Family Of Oscar Grant Wants Fruitvale Station Renamed In His Honor, BART Director Asks The Public If That's Appropriate
Oscar Grant was killed on New Years Day in 2009.
December 07, 2018 at 10:00 pm
The family of Oscar Grant, who was killed at a BART train station by police almost a decade ago, would like the station to be renamed in his honor.
Grant’s relatives appeared in front of BART’s Board of Directors on Thursday to make their case. The family wants Fruitvale Station in Oakland, California, to become Fruitvale-Grant station.

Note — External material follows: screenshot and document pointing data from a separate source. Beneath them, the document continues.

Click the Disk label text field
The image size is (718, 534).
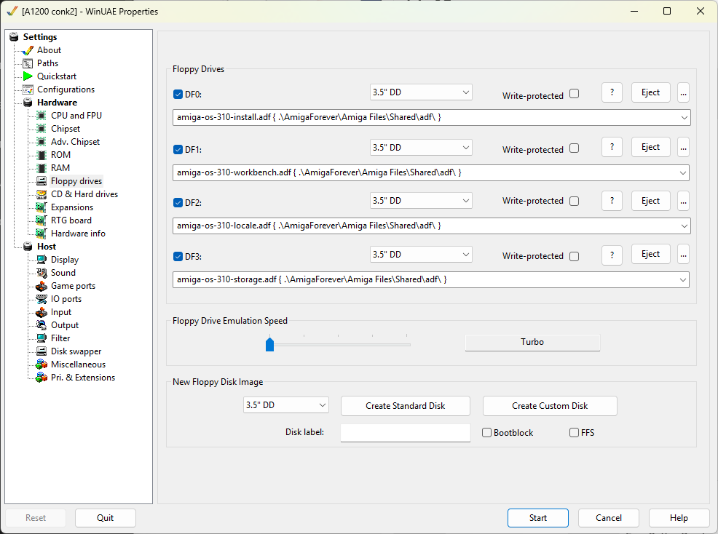tap(405, 432)
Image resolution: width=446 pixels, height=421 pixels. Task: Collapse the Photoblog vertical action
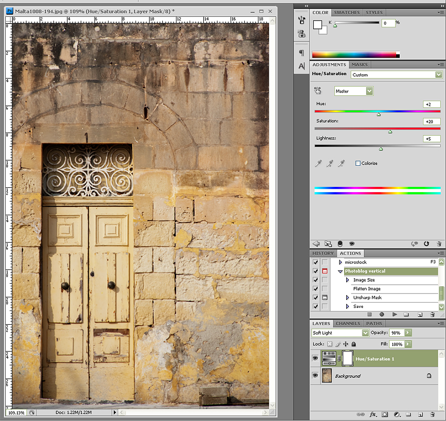coord(340,272)
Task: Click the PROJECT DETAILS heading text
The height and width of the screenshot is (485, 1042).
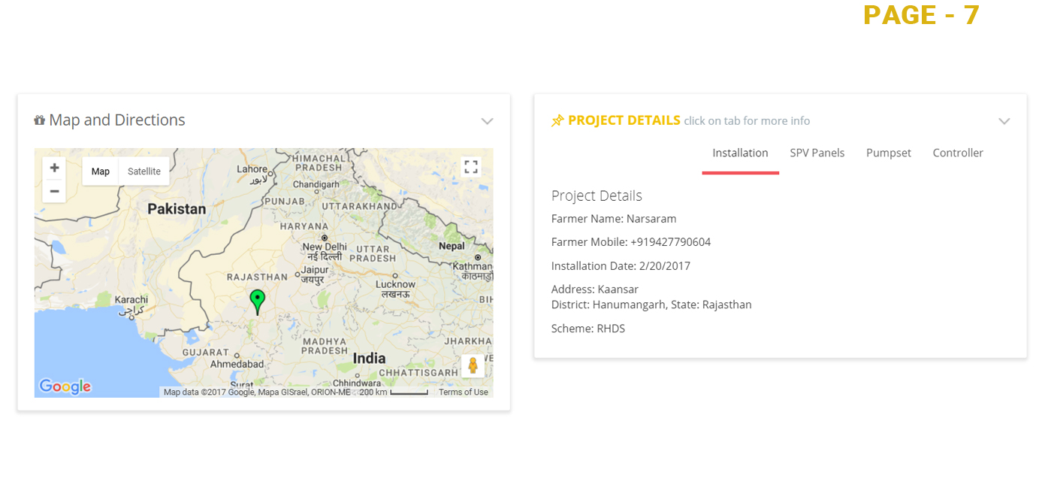Action: [x=624, y=120]
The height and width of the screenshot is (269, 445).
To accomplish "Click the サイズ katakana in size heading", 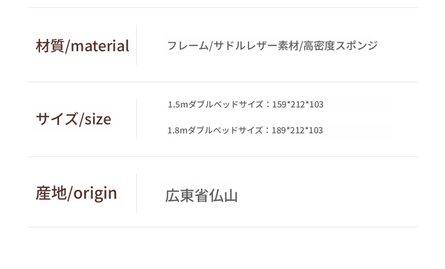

Grant was killed on New Years Day in 2009 after he was detained following a fight in Fruitvale Station. BART police officer Johannes Mehserle shot and killed the 21-year-old while he was pinned down by another officer. Mehserle said he mistook his handgun for a taser during the incident. He was convicted of involuntary manslaughter and sentenced to two years in prison. Mehserle was released in June 2011 after serving 11 months, according to NBC News.
"It would be an atonement; it would be part of BART saying yes this happened here, we vow that it won't happen again and we vow to work with the communities and ensure that all people are treated equally," Wanda Johnson, Oscar Grant's mother, told ABC17.
The family hoped the name change would commemorate Grant’s death, but it might be a long shot.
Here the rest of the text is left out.